Zelfs de belangenorganisatie van de grote bedrijven, VNO-NCW, gaat mee in de roep dat het feit dat een grote groep Nederlanders (de zzp'ers) over enkele tientallen jaren zonder pensioen zit een probleem gaat opleveren. Druk vanuit de belangenorganisaties van zzp'ers zelf en brede consensus in de politiek dat de pensioenloosheid van bijna een miljoen Nederlanders een tikkende tijdbom is, heeft er toe geleid dat er nu stappen zijn gezet om dat collectief te regelen.

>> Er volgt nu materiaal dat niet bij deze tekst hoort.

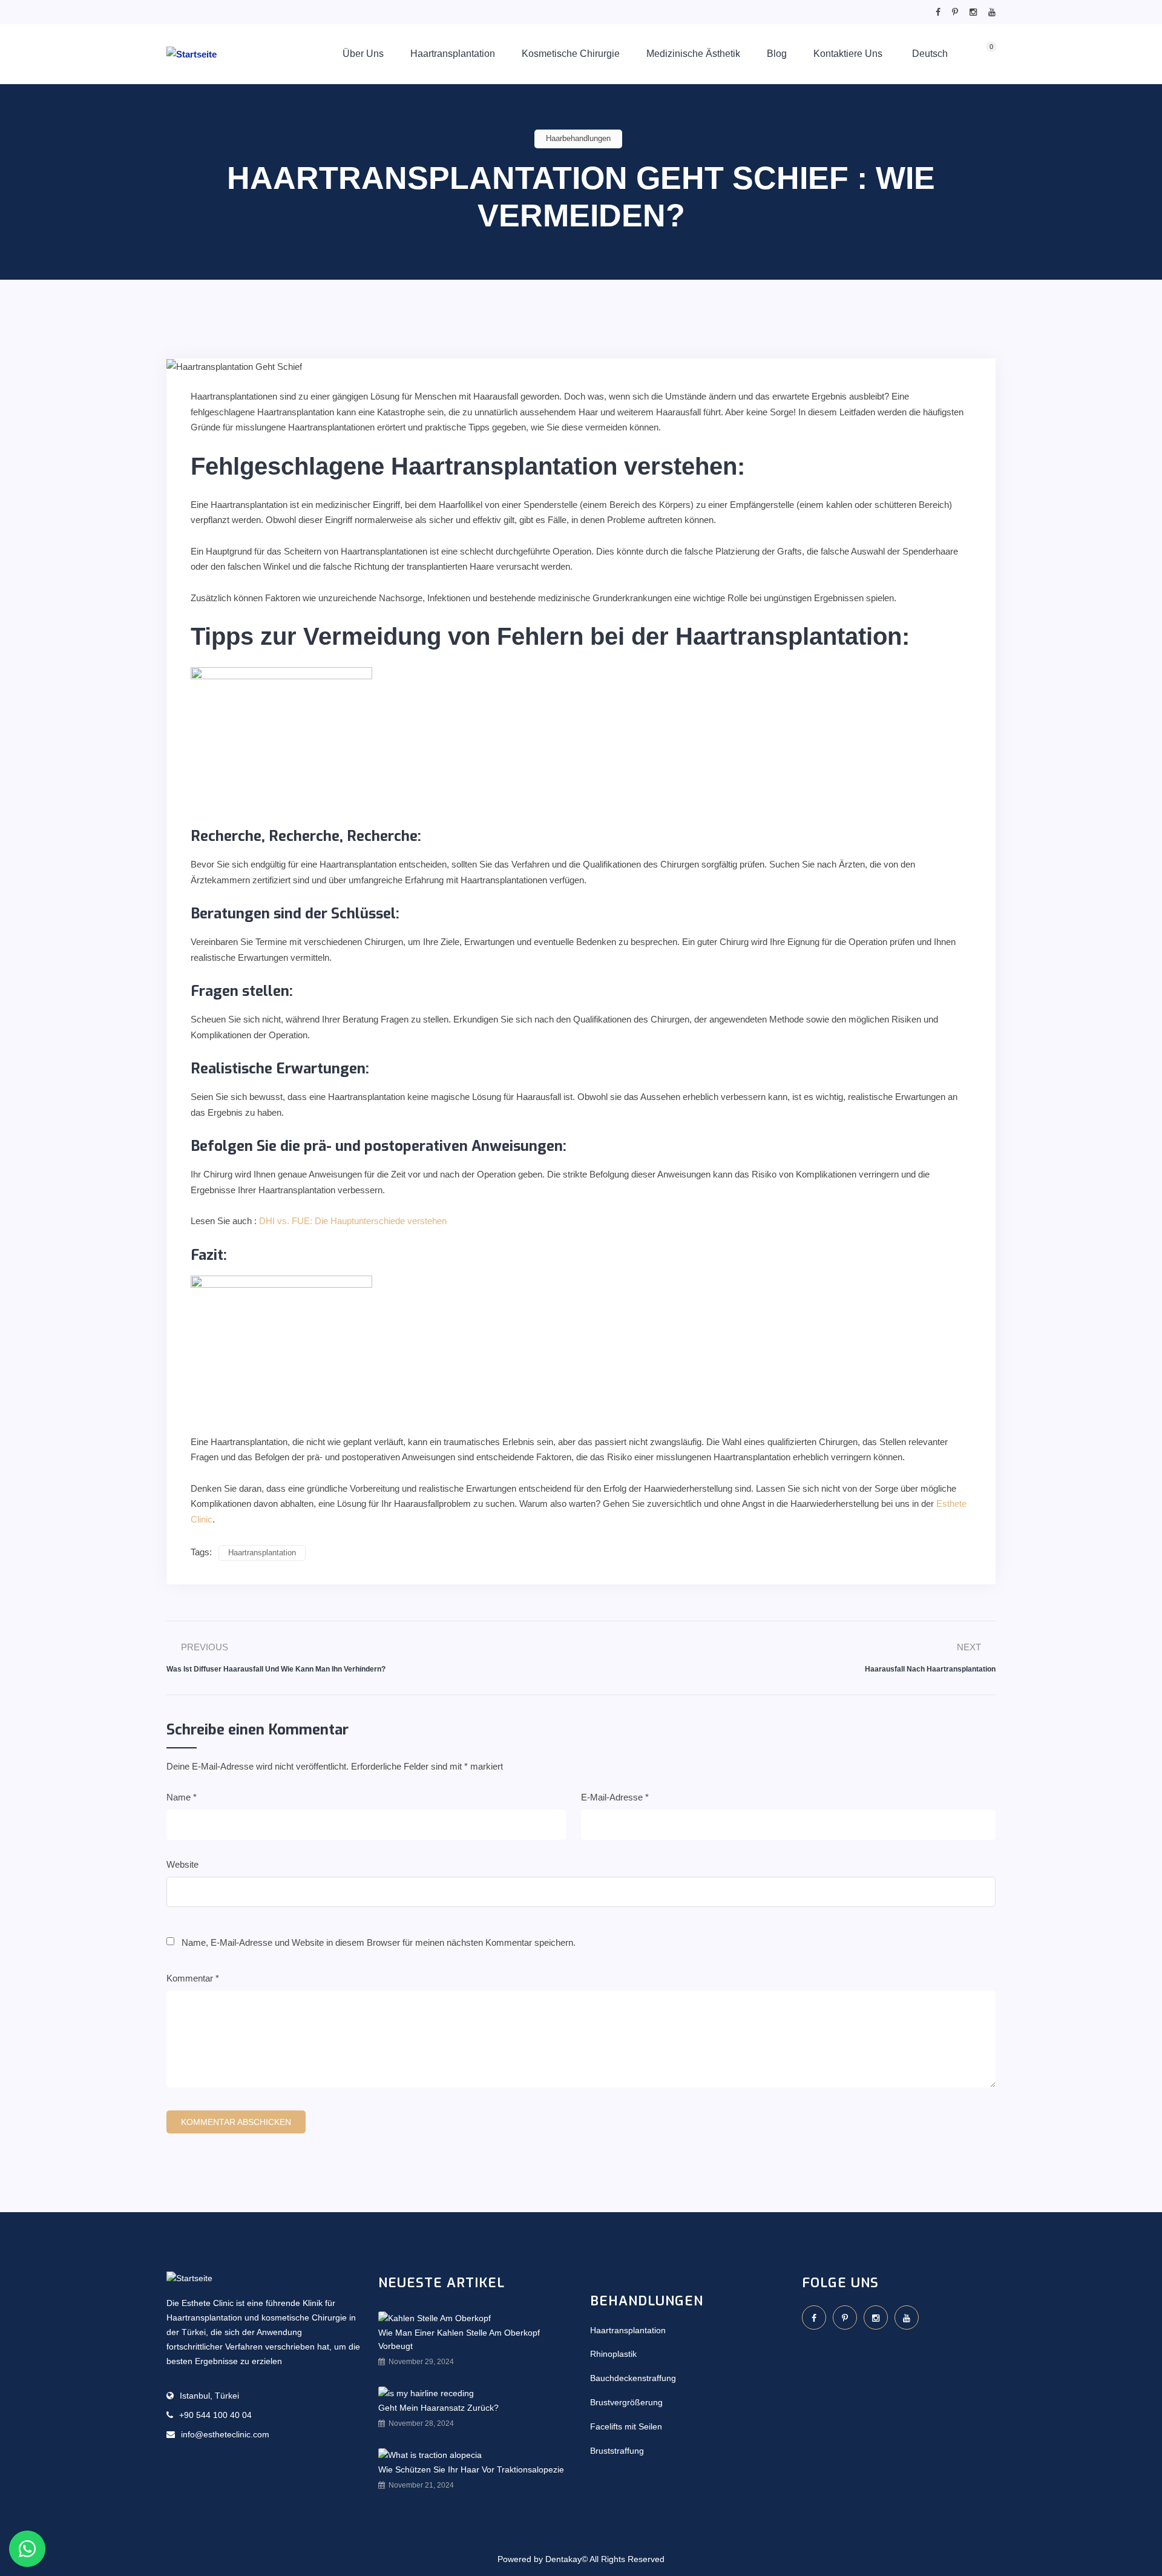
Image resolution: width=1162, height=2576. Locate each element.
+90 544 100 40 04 (215, 2415)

Er is echter grote druk uitgeoefend tijdens het proces van het ontwikkelen van een collectief zzp-pensioen om niet de nu geldende werknemerspensioenen als voorbeeld te nemen. Dat zou daadwerkelijk een sociale verbetering zijn. Het plan is verworden tot een soort broodfonds-plus, waar zzp'ers eigen spaarpotjes aanleggen die dan collectief beheerd worden. De inleg garandeert niets collectiefs, het is gewoon een ordinaire oude sok waar geld ingestopt wordt als de zzp'er wat over heeft.

Dit zzp-pensioen wordt dan ook als lachwekkend gezien door veel zelfstandigen. Velen deden dit namelijk al en zetten als ze wat over hebben bedragen voor enkele jaren vast in deposito-sparen of betaalden hun hypotheek versneld af. Voor de zzp'er was de sociale zekerheid al geprivatiseerd, dat was namelijk het hele probleem. Een geprivatiseerd zzp-pensioen aanbieden getuigt van grove minachting voor de daadwerkelijke problemen van de zelfstandigen zonder personeel.

Zzp-er in de cao!

De positie van de zzp-er gaat pas ten goede veranderen als deze onderdeel wordt van de cao van de bedrijven en organisaties waarvoor gewerkt wordt. Stel de pensioenfondsen open voor de zzp'ers en dwing een wettelijk vastgestelde premie af. Dat is rechtvaardige en progressieve politiek. In de cao's moet een minimumtarief afgesproken worden waarvoor zelfstandigen ingehuurd kunnen zijn, dat voorkomt dat de race to the bottom van het zzp-tarief gaat concurreren met de cao-lonen. De zzp'ers krijgen zo de collectieve steun die zij nodig hebben om in de onderhandeling met de opdrachtgevers hun expertise en vakbekwaamheid voorop te stellen en niet hun prijs. En hiermee stoppen we ook de verdere privatisering van de sociale zekerheid, die schadelijk is voor iedereen. Onder de huidige politieke en maatschappelijke omstandigheden zullen deze eisen moeilijk te realiseren zijn. De strijd om verbeteringen van de arbeidsomstandigheden moet daarom altijd verbonden zijn met de strijd tegen de huidige neoliberale (kapitalistische) politiek. Dat toont de strijd die op dit moment in Griekenland plaatsvindt nog eens zeer duidelijk.